To solve the production function per worker, the logarithm of Eqs. (1) and (4) is taken, and Eq. (5) is written instead. After substituting the steady-state value of k* into the production function, the steady-state output per worker is obtained from the following function:

$$\ln (y^{*} ) = \frac{1}{1 - \sum a}\ln c + \frac{{a_{1} }}{1 - \sum a}\left[ \ln \left( {s_{1} } \right) - \ln \left( {n + \delta_{1} } \right)\right] + \ldots + \frac{{a_{m} }}{1 - \sum a}\left[ {\ln \left( {s_{m} } \right) - \ln \left( {n + \delta_{m} } \right)} \right]$$
(6)

If we allow all is (j = k, h, and \(\tau\), i = countries) into the model, the steady-state output per worker is obtained from the following function:

$$\begin{aligned} \ln (y_{i}^{*} ) & = \frac{1}{{1 - \left( {a_{k} + a_{h} + a_{\tau } } \right)}}\ln c + \frac{{a_{k} }}{{1 - \left( {a_{k} + a_{h} + a_{\tau } } \right)}}\ln (s_{{k_{i} }} ) + \frac{{a_{h} }}{{1 - \left( {a_{k} + a_{h} + a_{\tau } } \right)}}\ln (s_{{h_{i} }} ) \\ & \quad + \frac{{a_{\tau } }}{{1 - \left( {a_{k} + a_{h} + a_{\tau } } \right)}}\ln (s_{{\tau_{i} }} ) - \frac{{a_{k} + a_{h} + a_{\tau } }}{{1 - \left( {a_{k} + a_{h} + a_{\tau } } \right)}}\ln (n_{i} + \delta ) + \varepsilon_{i} \\ \end{aligned}$$
(7)
$$\ln (y_{i}^{*} ) = a_{0} + a_{1} \ln (s_{{k_{i} }} ) + a_{2} \ln (s_{{h_{i} }} ) + a_{3} \ln (s_{{\tau_{i} }} ) - a_{4} \ln (n_{i} + \delta ) + \varepsilon_{i}$$
(8)

δ: 0.05 and is homogeneous for each type of capital, and Eqs. (7) and (8) show the growth model extended by Nonneman-Vanhoudt in which technological know-how is internalized.

Econometric model

Contiguity or neighbourhood is the relationship between two or more entities when they share an edge not only border or geographical closeness but also different intangible similarities. Tobler [71]’s famous equation is explain it very well: Everything is related to everything else but near things are more related than distant things. It is not wrong to say that the countries have interaction in terms of economic variables including economic growth. In broader perspective, spatial interaction typically refers to the aggregate flows of people, information, or goods across space as they move between a set of locations. As such, quantitative models of spatial interaction provide a mechanism to understand and predict components of spatial interaction systems and are typically constructed upon the hypothesis that flow volumes are a function of the potential at origins, the attractiveness of destinations [51, 77].

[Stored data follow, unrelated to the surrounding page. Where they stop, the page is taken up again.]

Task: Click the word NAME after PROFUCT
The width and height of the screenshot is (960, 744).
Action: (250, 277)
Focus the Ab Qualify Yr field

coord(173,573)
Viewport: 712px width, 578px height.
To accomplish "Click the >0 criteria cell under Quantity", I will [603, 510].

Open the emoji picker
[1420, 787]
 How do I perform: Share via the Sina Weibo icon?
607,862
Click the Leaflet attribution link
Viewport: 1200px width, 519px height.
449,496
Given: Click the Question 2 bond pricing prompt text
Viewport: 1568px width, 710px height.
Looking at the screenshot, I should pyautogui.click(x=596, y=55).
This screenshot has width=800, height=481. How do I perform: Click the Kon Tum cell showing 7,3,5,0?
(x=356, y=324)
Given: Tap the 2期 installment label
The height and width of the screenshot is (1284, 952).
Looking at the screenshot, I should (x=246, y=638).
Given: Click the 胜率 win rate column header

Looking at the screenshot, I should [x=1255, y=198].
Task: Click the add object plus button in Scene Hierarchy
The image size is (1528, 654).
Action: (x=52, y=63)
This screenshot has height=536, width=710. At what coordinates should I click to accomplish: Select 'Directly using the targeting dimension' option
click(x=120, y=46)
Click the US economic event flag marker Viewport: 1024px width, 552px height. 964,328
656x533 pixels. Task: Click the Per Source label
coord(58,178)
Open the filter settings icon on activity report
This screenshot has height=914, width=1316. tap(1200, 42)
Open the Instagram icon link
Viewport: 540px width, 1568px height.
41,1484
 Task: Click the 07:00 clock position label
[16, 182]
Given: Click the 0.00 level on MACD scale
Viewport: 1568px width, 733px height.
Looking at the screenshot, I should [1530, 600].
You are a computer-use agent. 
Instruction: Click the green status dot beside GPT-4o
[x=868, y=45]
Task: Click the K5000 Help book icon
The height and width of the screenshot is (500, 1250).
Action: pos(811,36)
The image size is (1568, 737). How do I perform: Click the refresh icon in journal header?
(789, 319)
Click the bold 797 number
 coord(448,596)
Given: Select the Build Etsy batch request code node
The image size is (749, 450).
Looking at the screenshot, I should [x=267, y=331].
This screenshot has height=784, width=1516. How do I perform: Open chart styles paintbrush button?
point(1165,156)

Even though some researches have been conducted to make this fact clear such as Alesina and Giuliano [3], Amidi et al. [4], Ertur and Koch [14], Ertur et al. [15], Evangelista et al. [16], Franco and Maggioni [20], Guiso et al. [27], Torres-Preciado et al. [73], and Yesilyurt et al. [78] and there is a room to contribute in this area considering not only geographical closeness but also intangible values such as cultural closeness.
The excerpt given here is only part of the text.